Neuroendocrine carcinomas of the colon and rectum: a clinicopathologic evaluation

Abstract

Neuroendocrine carcinomas were diagnosed in 13 of 683 patients who had colon cancers removed from January 1980 to June 1987 for an incidence of 1.9%. The patients were 28 to 89 years of age (median, 72 years). There were seven male and six female patients. The treatment was as follows: right hemicolectomy, 5; transverse colectomy, 1; left hemicolectomy, 1; low anterior resection, 2; abdominal-perineal resection, 1; and in 3 patients with rectal tumors, biopsy examination only was performed. Microscopic stages were as follows: Dukes' stage B, 1; stage C, 6; stage D, 5; and stage indeterminate, 1. By light microscopy, the tumors showed solid clusters or ribbons of round to fusiform, small to intermediate-sized cells with variably abundant mitoses. Eight tumors had foci of glandular and/or squamous differentiation. By immunohistochemistry, all tumors showed one or more neuroendocrine markers, including neuron-specific enolase, chromogranin, synaptophysin, serotonin, and various neuropeptides.
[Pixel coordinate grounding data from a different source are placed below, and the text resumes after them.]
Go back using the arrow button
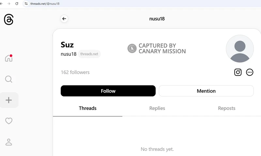 (64, 19)
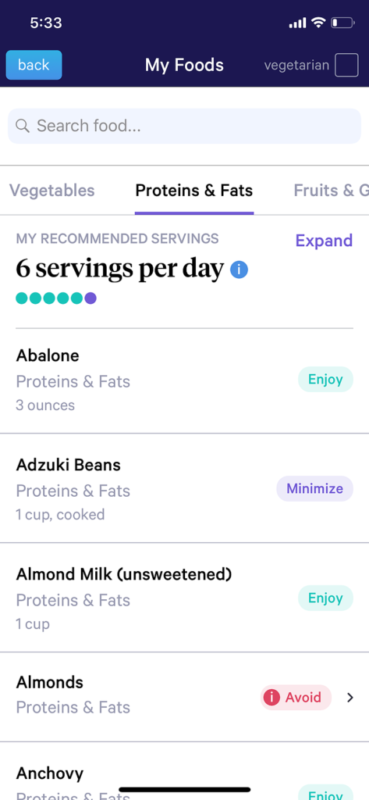The image size is (369, 800).
Task: Open the Fruits & Grains tab
Action: (x=332, y=191)
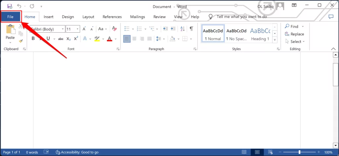
Task: Click the Clear All Formatting icon
Action: (x=114, y=29)
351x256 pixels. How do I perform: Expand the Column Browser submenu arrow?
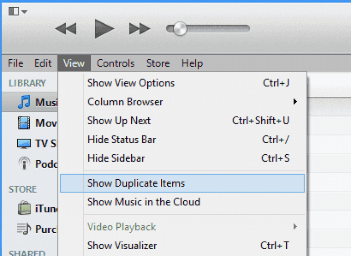click(x=295, y=102)
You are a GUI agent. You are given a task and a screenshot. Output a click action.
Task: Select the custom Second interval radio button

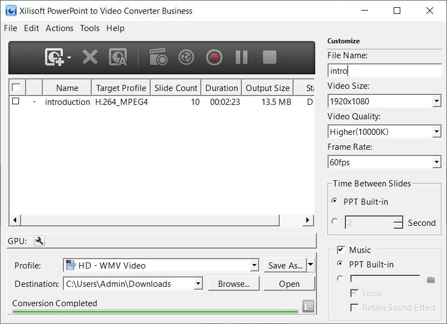(335, 221)
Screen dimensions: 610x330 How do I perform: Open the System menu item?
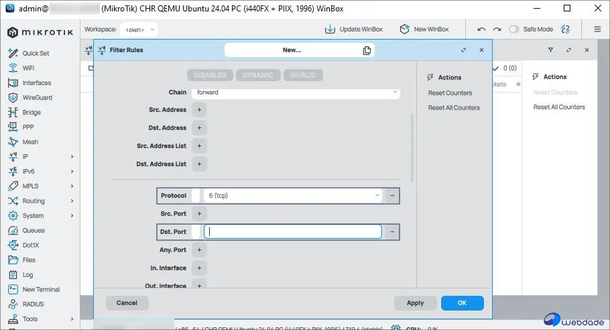[x=33, y=216]
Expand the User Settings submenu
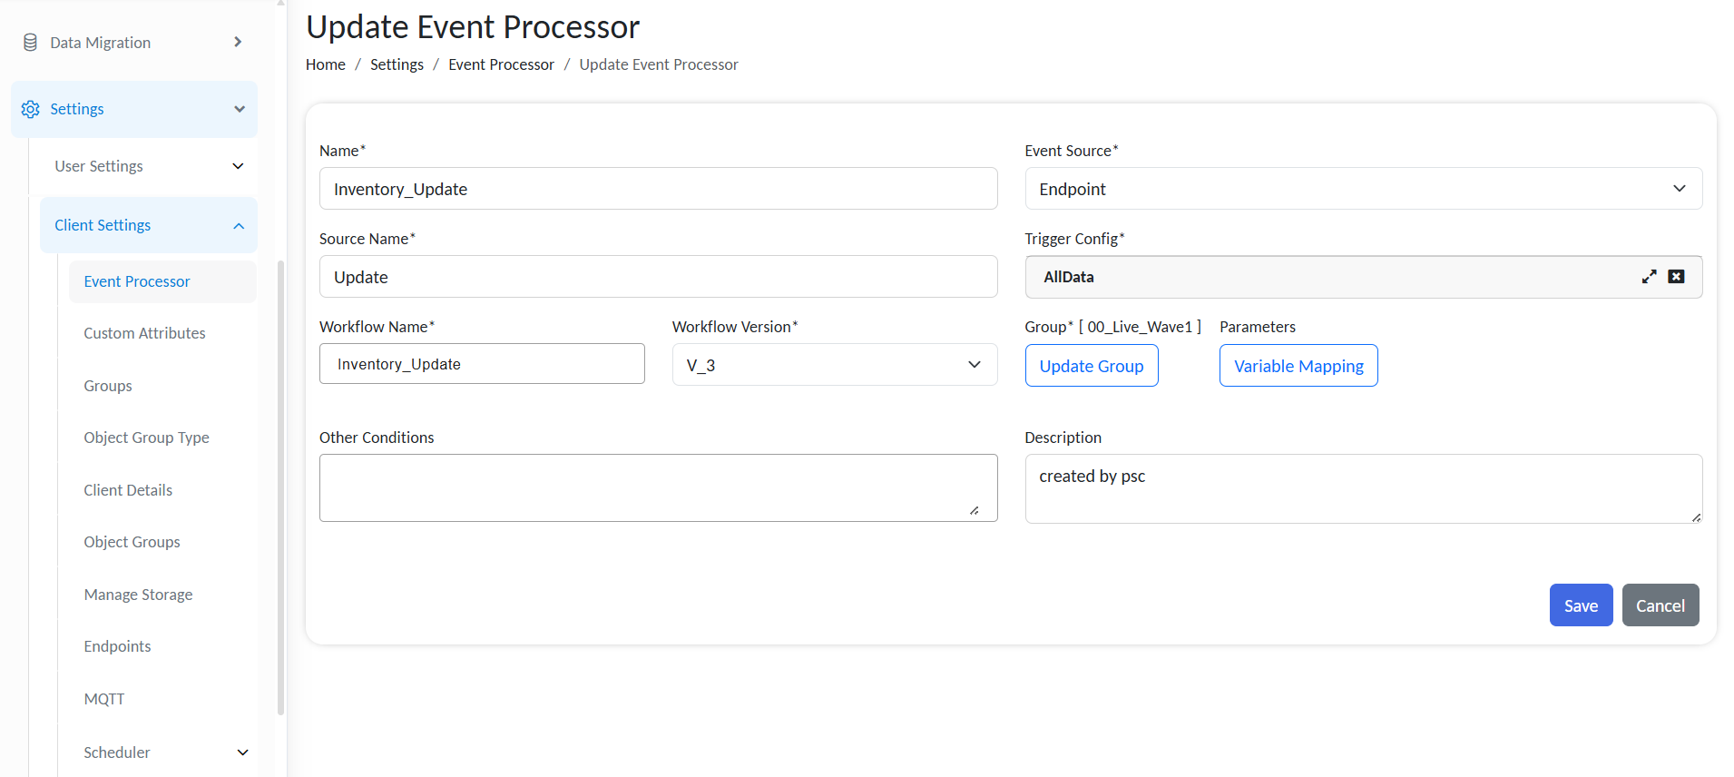The image size is (1734, 777). click(x=238, y=166)
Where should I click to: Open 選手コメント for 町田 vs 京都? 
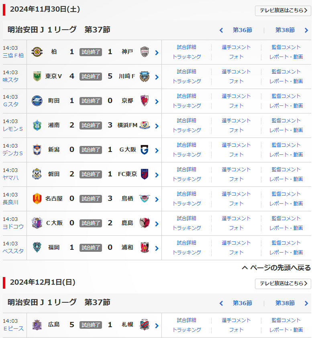click(237, 96)
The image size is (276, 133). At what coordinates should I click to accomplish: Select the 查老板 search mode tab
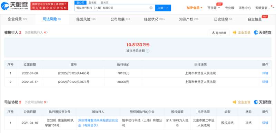[x=92, y=3]
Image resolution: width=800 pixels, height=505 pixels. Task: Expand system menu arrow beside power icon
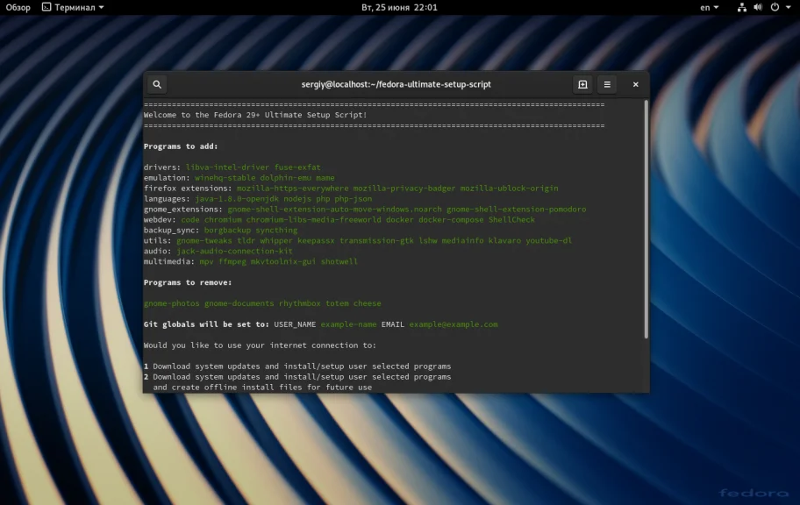[x=788, y=7]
By electron microscopy, single membrane-bound neurosecretory granules were noted. The sites of metastases included regional nodes, 8; liver, 5; bone, 1. Four patients were treated with a combination of chemotherapy and radiation therapy. These tumors were, as a group, aggressive, with eight patients dead within 12 months of diagnosis. Median survival was 7 months, with three patients alive at 2, 38, and 68 months, respectively. Specifically, small- and intermediate-cell neuroendocrine carcinomas of the colon and rectum behaved very aggressively and displayed numerous structural and functional similarities with their bronchopulmonary counterparts.